L'institut national de la statistique estime qu'un mois de confinement coûterait environ 3 points de PIB à la France, et que deux mois amputeraient ce PIB de 6 points.

Avant la crise, le gouvernement tablait sur une croissance de 1,3% en 2020.

Le confinement a commencé le 17 mars en France et doit pour l'instant durer jusqu'au 15 avril, mais le premier ministre Édouard Philippe a laissé entendre vendredi qu'il serait certainement prolongé.

Pour de nombreuses entreprises, cela signifie encore plusieurs jours ou semaines d'inactivité ou de travail au ralenti, et donc une forte contraction des rentrées d'argent.

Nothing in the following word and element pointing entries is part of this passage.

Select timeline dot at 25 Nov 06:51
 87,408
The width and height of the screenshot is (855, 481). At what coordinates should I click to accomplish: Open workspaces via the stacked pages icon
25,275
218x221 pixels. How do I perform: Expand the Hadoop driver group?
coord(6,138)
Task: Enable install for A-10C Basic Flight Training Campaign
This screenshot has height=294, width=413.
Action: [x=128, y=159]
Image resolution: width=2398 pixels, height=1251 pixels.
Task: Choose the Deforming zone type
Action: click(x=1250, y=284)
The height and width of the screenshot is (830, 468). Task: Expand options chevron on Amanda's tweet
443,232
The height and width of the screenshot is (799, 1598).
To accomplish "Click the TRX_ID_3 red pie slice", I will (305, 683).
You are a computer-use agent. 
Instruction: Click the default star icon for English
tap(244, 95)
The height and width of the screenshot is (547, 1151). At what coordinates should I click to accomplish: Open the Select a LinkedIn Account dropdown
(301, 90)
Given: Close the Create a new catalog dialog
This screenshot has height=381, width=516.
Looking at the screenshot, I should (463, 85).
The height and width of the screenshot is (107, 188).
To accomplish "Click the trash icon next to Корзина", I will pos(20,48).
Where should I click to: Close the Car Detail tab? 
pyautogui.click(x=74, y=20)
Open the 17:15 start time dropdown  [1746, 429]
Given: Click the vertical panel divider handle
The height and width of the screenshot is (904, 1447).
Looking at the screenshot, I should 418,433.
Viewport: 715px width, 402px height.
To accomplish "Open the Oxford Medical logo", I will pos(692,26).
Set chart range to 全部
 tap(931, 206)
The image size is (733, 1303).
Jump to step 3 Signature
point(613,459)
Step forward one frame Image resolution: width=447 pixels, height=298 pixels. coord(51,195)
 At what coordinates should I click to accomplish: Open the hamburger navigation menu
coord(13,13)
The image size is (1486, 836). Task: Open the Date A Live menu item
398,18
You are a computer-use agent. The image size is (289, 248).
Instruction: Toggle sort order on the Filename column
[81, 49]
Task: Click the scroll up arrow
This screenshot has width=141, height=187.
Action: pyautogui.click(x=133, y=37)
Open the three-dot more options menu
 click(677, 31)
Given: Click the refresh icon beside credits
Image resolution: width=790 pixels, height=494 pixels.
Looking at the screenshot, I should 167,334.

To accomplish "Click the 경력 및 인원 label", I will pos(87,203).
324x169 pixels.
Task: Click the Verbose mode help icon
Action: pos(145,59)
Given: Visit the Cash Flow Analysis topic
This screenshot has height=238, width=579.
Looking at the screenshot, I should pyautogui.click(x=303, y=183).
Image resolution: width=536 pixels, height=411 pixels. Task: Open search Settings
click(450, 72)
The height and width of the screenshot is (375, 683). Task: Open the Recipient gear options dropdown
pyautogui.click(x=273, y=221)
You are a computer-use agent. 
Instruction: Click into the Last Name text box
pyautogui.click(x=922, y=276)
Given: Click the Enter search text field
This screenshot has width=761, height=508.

Le marché automobile a ainsi chuté de plus de 72% en mars et les constructeurs ont fermé de nombreuses usines. Nombre de grands groupes cotés ont gelé leurs objectifs et prévisions pour cette année. La plupart des commerces non alimentaires ont également dû baisser le rideau sur ordre du gouvernement.

Effort national insuffisant

Beaucoup d'entre eux, tout comme de nombreuses PME, n'ont pas la trésorerie suffisante pour tenir un confinement prolongé.

L'assureur-crédit Coface a estimé lundi que les défaillances d'entreprises devraient augmenter de 15% en France cette année.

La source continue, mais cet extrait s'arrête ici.